# Constant which is part of the utility function..

Thanks again, Bryan.  I am sorry to keep on asking the same questions but just out of curiosity, in the webinar named "Intro to Choice-Based Conjoint with Lighthouse Studio: Part 1 Webinar", Brian McEwan and Megan Peitz mention that we don't have to put all price points in the attribute levels but we can extrapolate it later. So, my question was in the same line of thought.
I do understand what you mention about "not extrapolating" but isn't it possible that only after a specific price point, the respondent(s) will be willing to pay for a specific combination of service attributes based on the utilities captured even if it was not shown to them before. So, how would you advise to handle this then?

Secondly, for the constant part of the utility function, for example, I am referring to a specific research paper titled "Measurement of consumer preferences for bucket pricing plans with different service attributes" by Christian Schlereth and Bernd Skiera.
His paper and others in pricing research papers always mention that the utility function as a non-linear function which is described as below:

Utility (service in question, composite good) = a* (number of units of service in question) - (b/2 * (number of units of service in question)^2) + c + (price of composite good * units of composite good)

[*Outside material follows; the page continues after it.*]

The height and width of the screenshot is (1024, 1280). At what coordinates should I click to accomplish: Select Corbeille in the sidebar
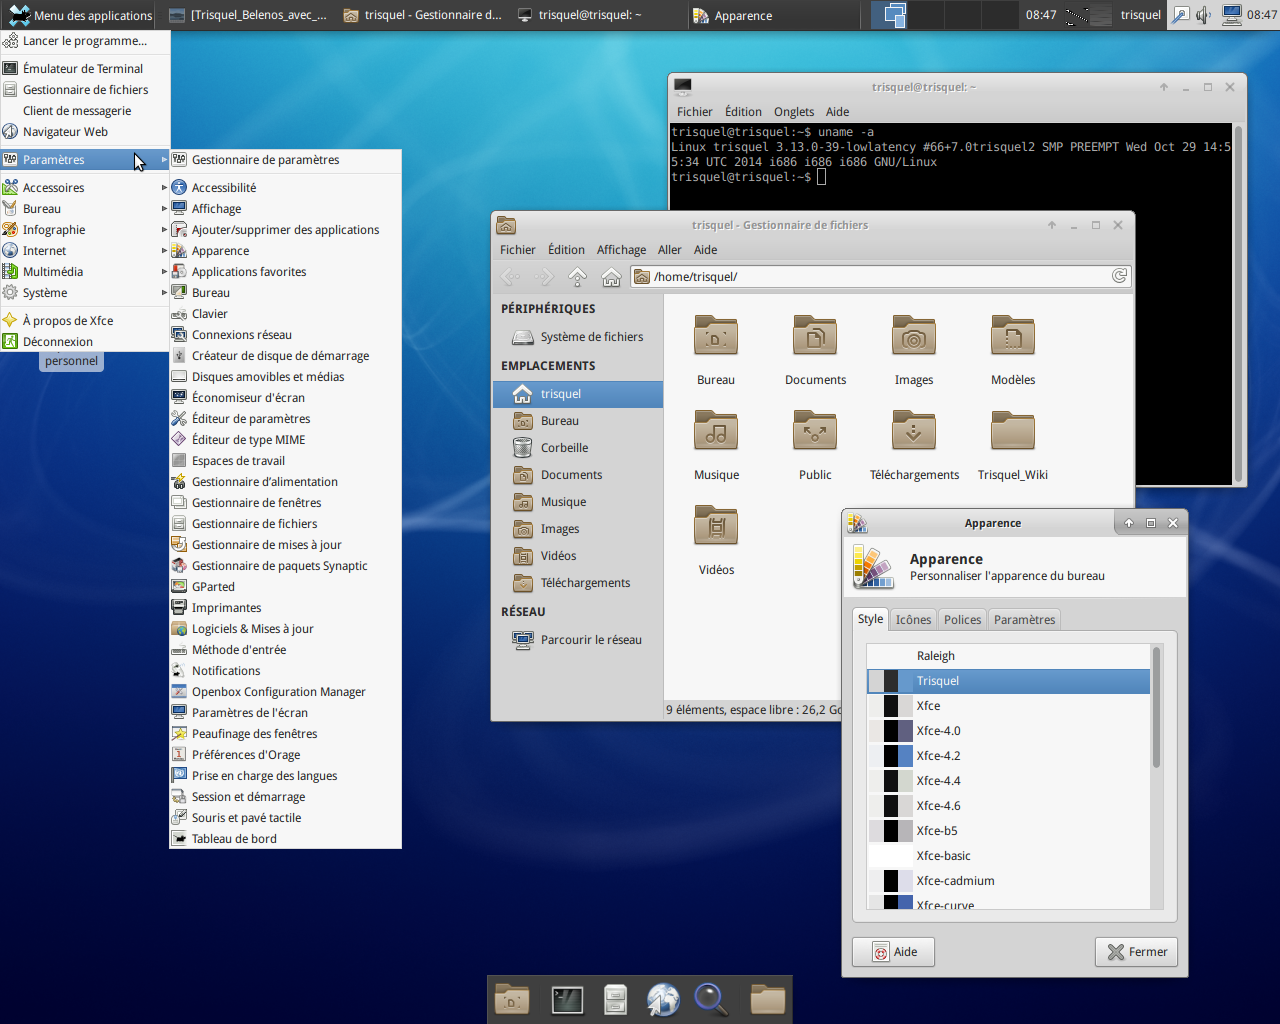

Here "c" refers to the usage independent utility (for zero quantity).

Also "c" can be considered as the constant  of the regression equation.

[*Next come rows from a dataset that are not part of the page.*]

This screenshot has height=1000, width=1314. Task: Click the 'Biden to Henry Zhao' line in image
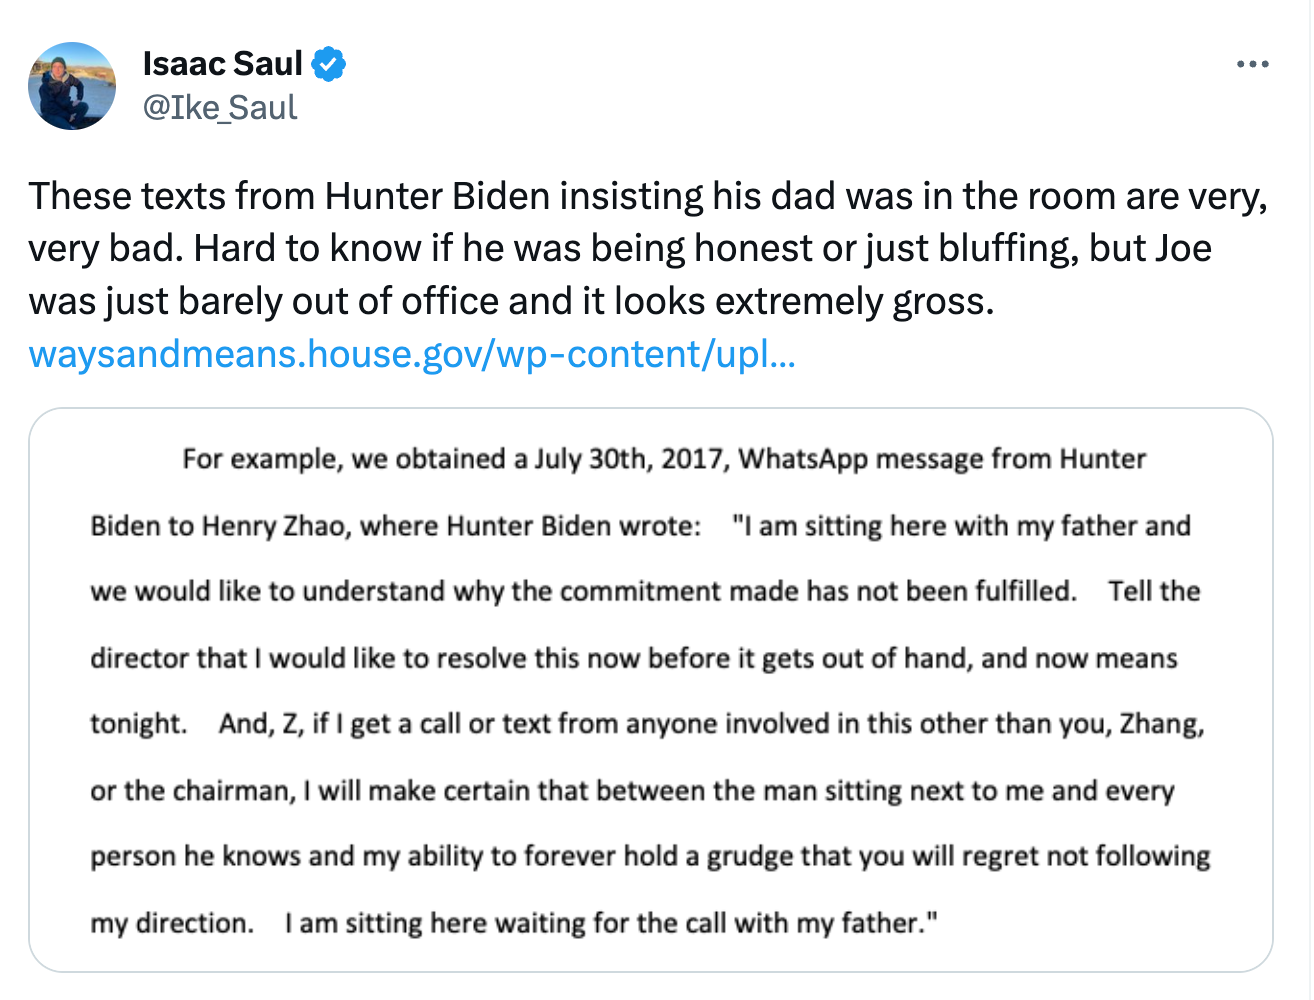click(640, 526)
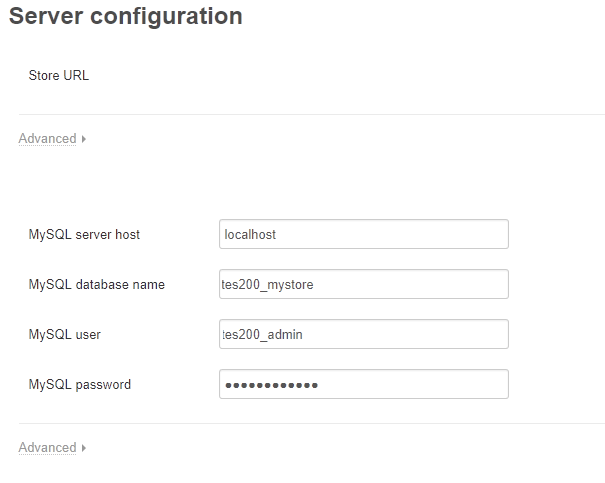Click the tes200_admin user value

point(262,334)
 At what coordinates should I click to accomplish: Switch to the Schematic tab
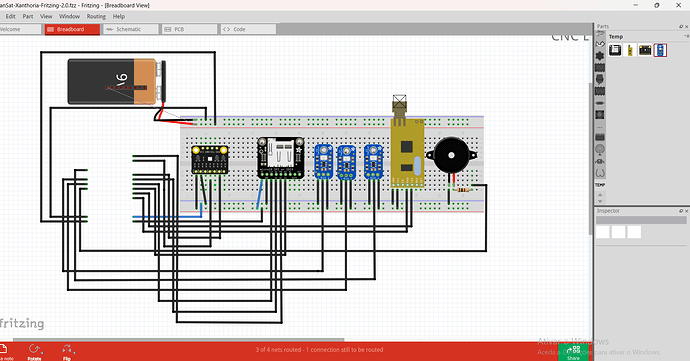point(131,29)
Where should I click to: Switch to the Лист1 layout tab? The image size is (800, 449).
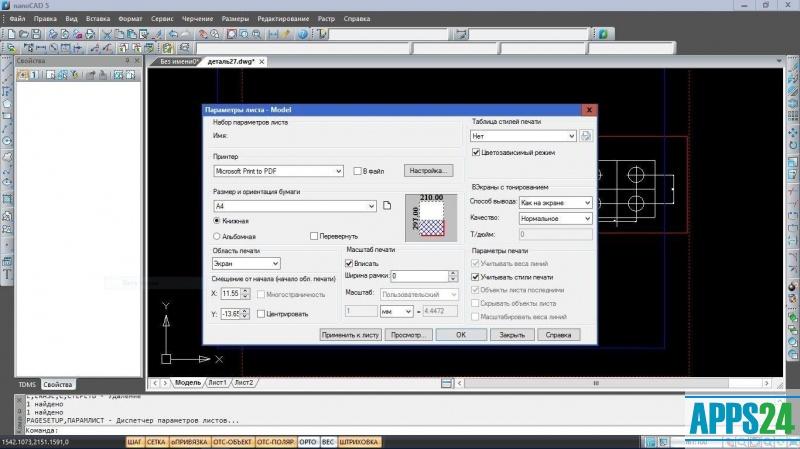(x=216, y=382)
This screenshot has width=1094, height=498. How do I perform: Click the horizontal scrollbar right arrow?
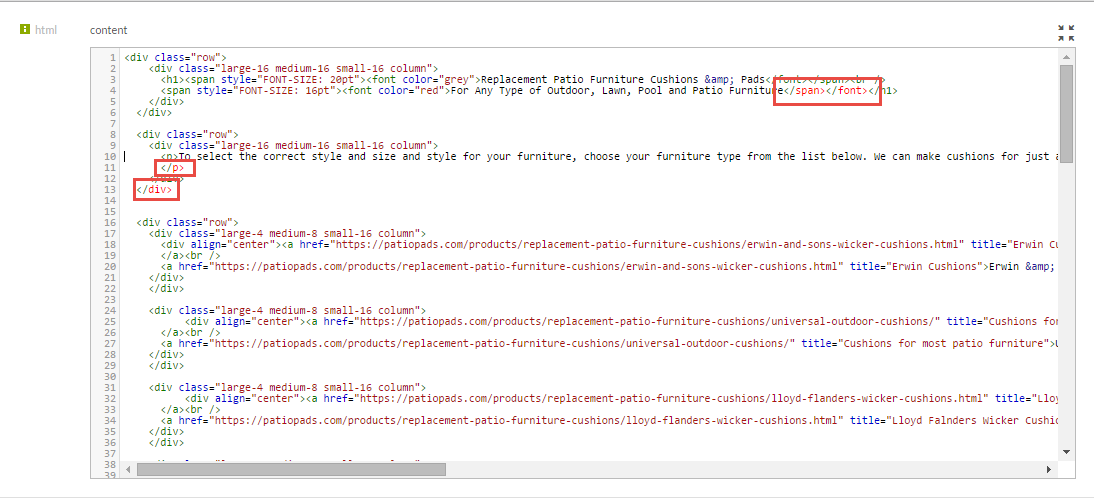coord(1049,470)
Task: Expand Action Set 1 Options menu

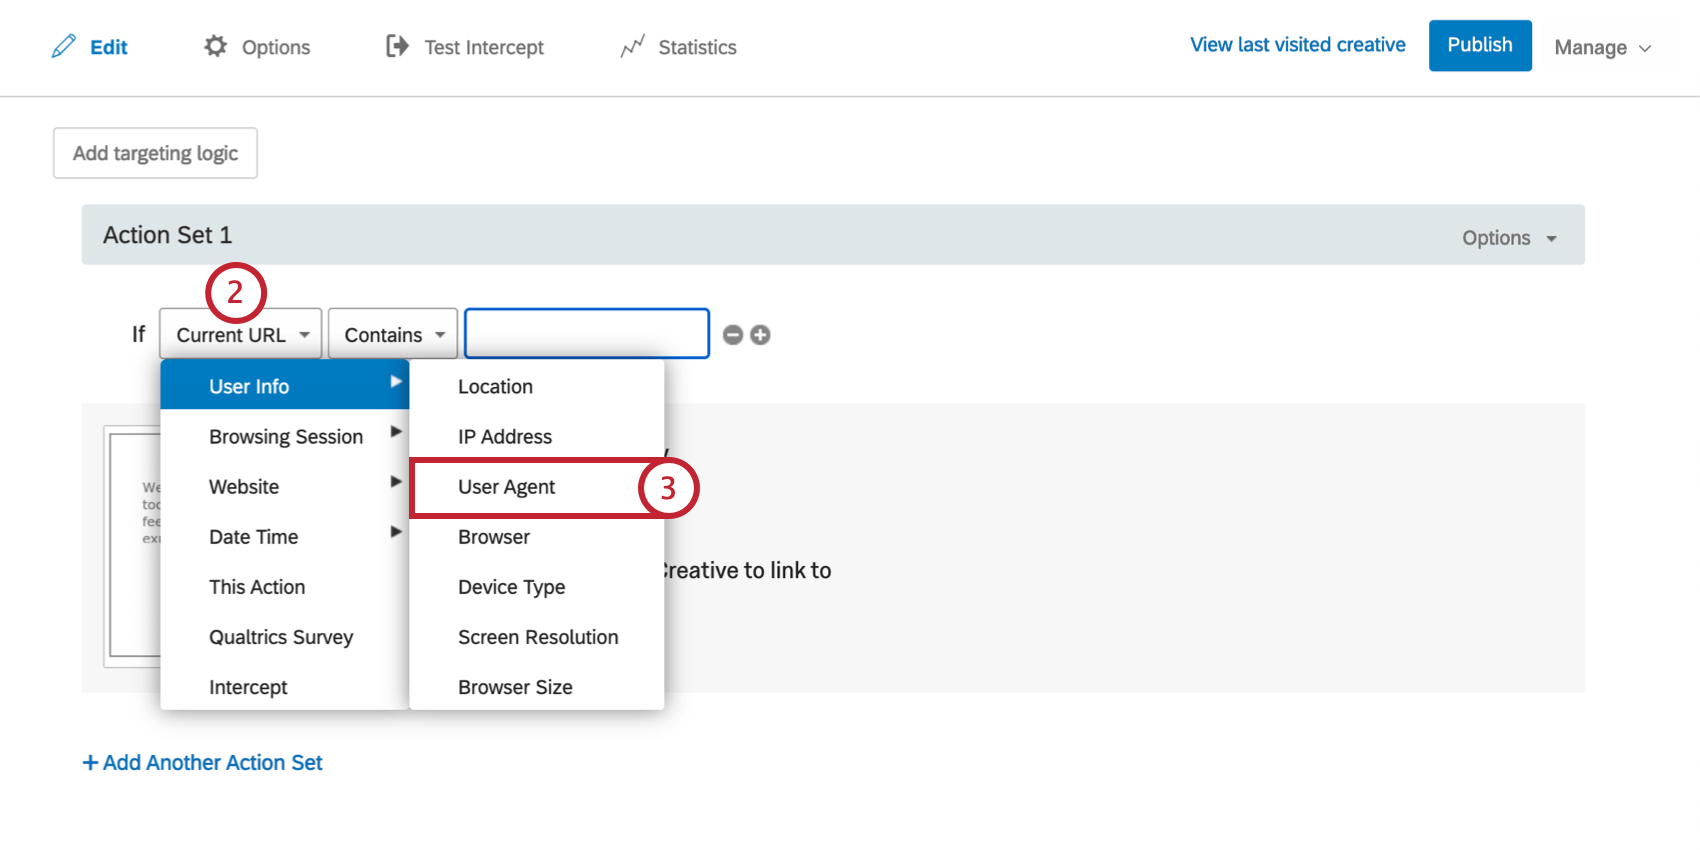Action: coord(1508,238)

I'm pretty sure that in the training class, Megan and Brian referred to Interpolating prices within the range that was measured rather than Extrapolating outside of the range (which in our training slides is mentioned as dangerous and not recommended).

Our simulator uses linear interpolation between the closest two measured points (when you use part-worth discrete part-worth utility estimation).

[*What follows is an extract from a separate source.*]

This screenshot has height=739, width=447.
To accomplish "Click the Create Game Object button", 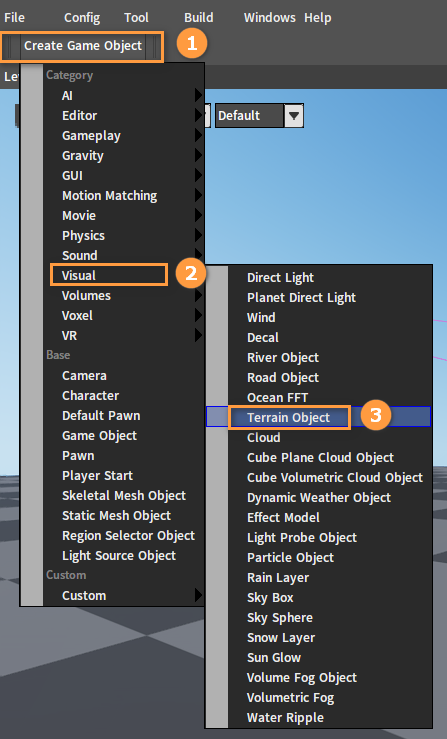I will point(83,46).
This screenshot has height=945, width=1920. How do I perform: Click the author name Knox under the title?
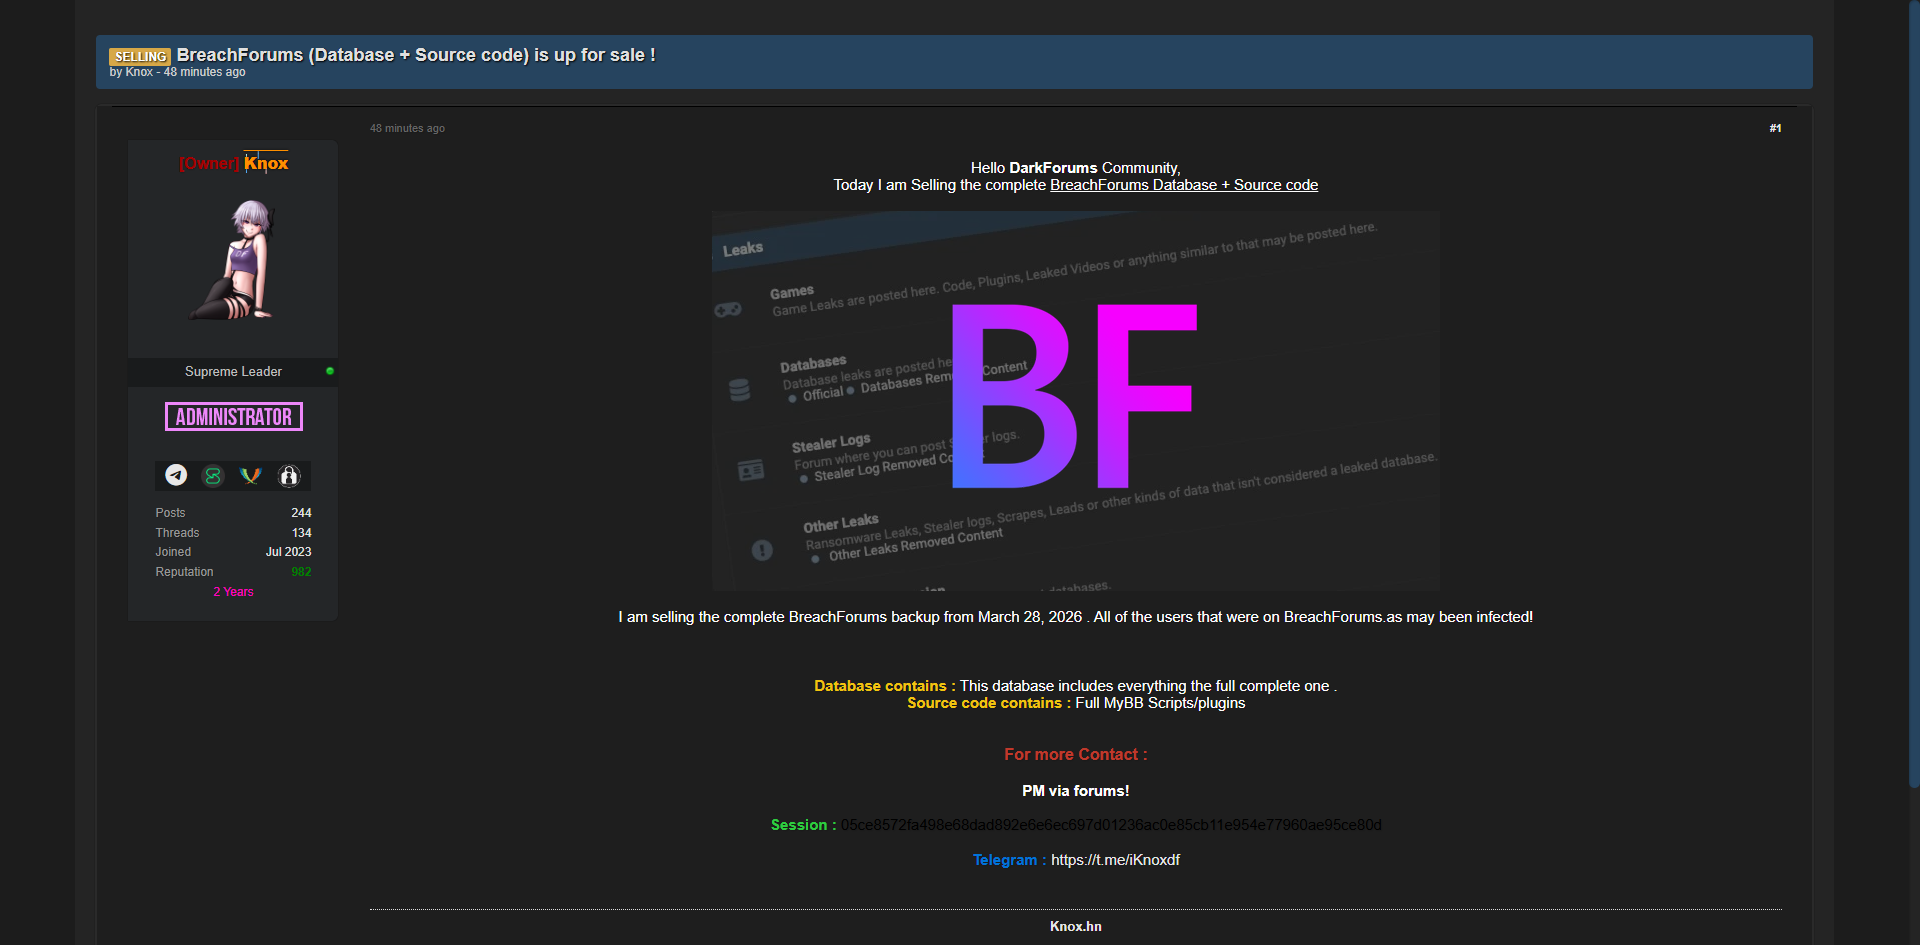pos(139,72)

Regarding the Schlereth and Skiera paper, I'm not familiar with it or that concept of that constant.  Perhaps somebody else listening in with knowledge can add something here on the forum to help you with that question.
answered Apr 11, 2018 by Platinum (198,815 points)
edited Apr 11, 2018
Thanks a lot for pointing this out.
I will cross check the webinar and the slides even if i don't doubt your explanations.

For the research paper I mentioned, you may ignore this.
It was just like a constant in a regression equation -

U = constant + u1*x+u2*y+.....; where u1, u2 are part-worth utilities of x, y respectively.
If this makes sense, may be you can advise ? Or you may chose to ignore this question.

Thanks a lot again for all your help.